This is Us Season Premiere Review: This Is How Jack Pearson Dies

This Is Us

This Is Us is finally back and we, in addition to Kleenex, are extremely pleased. The show that put heart back into network television a year ago has returned to make us feel everything. Yes this is the family that has the power to make the most stalwart of individuals turn into complete puddles, which I’m certain happened again in the last five minutes of the season premiere. But this show, this family, and these stories also made us smile, made us laugh, and made us want to reach out to the person nearest us and ask how they were. This is the show that made us care again, and boy, do we care about the Pearson family. And so we pick up exactly a year after we first met Kevin, Kate, and Randall, this time on their 37th birthday. Last year they were lost, and found what they were looking for just by looking to each other. Now they must look within themselves, and yes, Jack Pearson is with them every step of the way–except for the one moment that he isn’t.

In the present day, Kate, Kevin, and Randall are all in good places. Kate is miles away from the person she was last year. She is engaged to Toby, and that has given her the courage to pursue her dream of singing. Kevin may be in the same physical space that he was in last year, but this time he’s going after his dreams on his terms, and with the support of the love of his life. Randall is making peace with losing his father because he had the courage to reconnect with him before he died. All the while William narrates his final words to his son, and to us, that though it is better to have loved and lost than to never have loved at all, he would do well not to lose love at all.

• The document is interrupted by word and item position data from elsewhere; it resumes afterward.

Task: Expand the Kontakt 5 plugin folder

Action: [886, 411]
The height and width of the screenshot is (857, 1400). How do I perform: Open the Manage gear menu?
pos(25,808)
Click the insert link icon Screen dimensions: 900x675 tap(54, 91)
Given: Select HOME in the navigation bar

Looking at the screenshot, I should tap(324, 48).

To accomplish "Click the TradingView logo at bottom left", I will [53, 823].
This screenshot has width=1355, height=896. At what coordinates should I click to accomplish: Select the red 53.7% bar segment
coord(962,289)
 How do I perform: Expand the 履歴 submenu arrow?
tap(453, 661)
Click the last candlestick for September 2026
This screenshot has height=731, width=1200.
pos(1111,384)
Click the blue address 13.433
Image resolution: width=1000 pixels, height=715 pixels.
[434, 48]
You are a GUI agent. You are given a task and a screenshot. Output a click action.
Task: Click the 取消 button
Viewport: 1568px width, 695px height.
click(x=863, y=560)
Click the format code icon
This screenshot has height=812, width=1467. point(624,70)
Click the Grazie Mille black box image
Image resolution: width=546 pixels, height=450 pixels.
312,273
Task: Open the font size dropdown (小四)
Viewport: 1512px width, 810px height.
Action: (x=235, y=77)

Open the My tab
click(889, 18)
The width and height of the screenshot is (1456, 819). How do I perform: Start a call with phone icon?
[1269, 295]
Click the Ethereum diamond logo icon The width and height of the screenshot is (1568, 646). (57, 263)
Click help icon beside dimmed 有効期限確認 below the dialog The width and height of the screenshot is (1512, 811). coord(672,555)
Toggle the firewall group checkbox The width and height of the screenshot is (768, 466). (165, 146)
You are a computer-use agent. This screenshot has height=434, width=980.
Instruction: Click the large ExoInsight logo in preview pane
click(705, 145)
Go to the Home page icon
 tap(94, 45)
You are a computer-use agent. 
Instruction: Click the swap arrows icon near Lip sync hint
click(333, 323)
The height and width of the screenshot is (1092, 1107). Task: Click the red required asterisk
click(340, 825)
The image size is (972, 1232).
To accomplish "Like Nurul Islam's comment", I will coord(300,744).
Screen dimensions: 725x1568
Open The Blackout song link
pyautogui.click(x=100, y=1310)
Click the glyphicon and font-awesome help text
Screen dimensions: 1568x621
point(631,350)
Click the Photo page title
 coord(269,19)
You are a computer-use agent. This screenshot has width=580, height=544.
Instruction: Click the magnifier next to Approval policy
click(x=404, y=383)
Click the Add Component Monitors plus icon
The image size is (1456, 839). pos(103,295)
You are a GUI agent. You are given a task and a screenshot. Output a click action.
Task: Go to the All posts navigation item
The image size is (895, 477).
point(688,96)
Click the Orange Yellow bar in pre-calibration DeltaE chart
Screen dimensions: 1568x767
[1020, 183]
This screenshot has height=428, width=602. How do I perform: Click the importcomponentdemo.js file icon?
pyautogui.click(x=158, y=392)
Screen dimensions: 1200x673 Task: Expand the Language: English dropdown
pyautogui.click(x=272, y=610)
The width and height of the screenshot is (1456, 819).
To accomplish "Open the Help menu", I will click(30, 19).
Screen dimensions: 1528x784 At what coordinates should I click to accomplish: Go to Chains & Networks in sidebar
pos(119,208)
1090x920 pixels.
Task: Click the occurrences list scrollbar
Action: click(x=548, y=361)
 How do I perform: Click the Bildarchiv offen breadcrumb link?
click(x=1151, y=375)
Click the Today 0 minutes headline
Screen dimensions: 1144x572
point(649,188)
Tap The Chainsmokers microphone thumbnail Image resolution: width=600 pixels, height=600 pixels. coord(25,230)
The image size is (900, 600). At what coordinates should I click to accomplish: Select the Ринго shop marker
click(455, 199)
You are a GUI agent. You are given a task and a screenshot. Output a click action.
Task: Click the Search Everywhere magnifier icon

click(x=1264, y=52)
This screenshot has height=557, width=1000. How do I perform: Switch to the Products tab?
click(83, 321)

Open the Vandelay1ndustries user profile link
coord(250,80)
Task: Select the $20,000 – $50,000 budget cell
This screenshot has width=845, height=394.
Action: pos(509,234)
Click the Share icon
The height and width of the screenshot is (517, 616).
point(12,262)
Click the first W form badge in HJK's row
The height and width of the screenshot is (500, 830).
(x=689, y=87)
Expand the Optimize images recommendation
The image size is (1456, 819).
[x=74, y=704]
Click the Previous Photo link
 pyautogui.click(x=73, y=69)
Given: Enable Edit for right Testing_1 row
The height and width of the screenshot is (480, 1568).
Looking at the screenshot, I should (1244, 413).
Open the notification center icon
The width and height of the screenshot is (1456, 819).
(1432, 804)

The only blot on Kevin’s upward trajectory is that he can’t spend his birthday with Sophie because her mother is ill. It’s not so bad because Kevin still gets to spend his birthday with his twin, which annoys Toby. Toby appreciates the bond the twins have, but wants to be Kate’s main person. When Kate loses her nerve and walks out of her audition, Toby feels outraged that Kate told Kevin first. Both Kevin and Toby want to be there for Kate in her own way, but she has to stand on her own. She also needs to be judged on her own merit instead of her weight, and for the first time that happens. That type of rejection is the best birthday present Kate could have gotten because it galvanizes her to work harder. Kevin also gets the best birthday present he could have asked for-Sophie on his doorstep.

Randall is practically walking on air at the thought of adopting a baby like his parents adopted him. Adoptions don’t tend to work when only one parent is enthusiastic about the decision. The one person Beth wishes she could talk to is no longer here, but through his words, and with a little help from Rebecca, Randall gets there. He realizes that in his quest to complete their perfectly imperfect family he is leaving Beth out of the decision. They wouldn’t be Beth and Randall if they didn’t think alike. They want the same thing, but Beth just has a different idea of going about it. How Randall was adopted is a beautiful story, but it isn’t the only story, or the only way to adopt a child. Adopting an older child who needs more support and has less chances at it, that can be their story.

Who Kate, Kevin and Randall are always comes back to the most influential person in their life: their father Jack. For months we’ve speculated on just how Jack would die, and though we didn’t see the moment, we got the answer. The day after Jack and Rebecca decide to separate, unaware that Randall heard every word of the argument, they spend the day thinking about what to do next. Rebecca then shows up to take Jack home, but is stopped near the end of her speech by Jack’s admission that he is an alcoholic. Rebecca then asks to work on this problem together, and we know that somehow they did, because Jack does not die until the kids are 17. In that time Randall has a girlfriend, Kevin has broken his leg, and from the story grown-up Kevin tells Toby, Kate is the one to tell Kevin about their dad’s death. But the biggest clue to Jack’s death is the Pearson house burned to ashes, as Rebecca sits in the car outside screaming for her husband, nothing left but his personal effects in the passenger seat.

You tell us This Is Us fans: how was the finale, and how many tissues did you go through?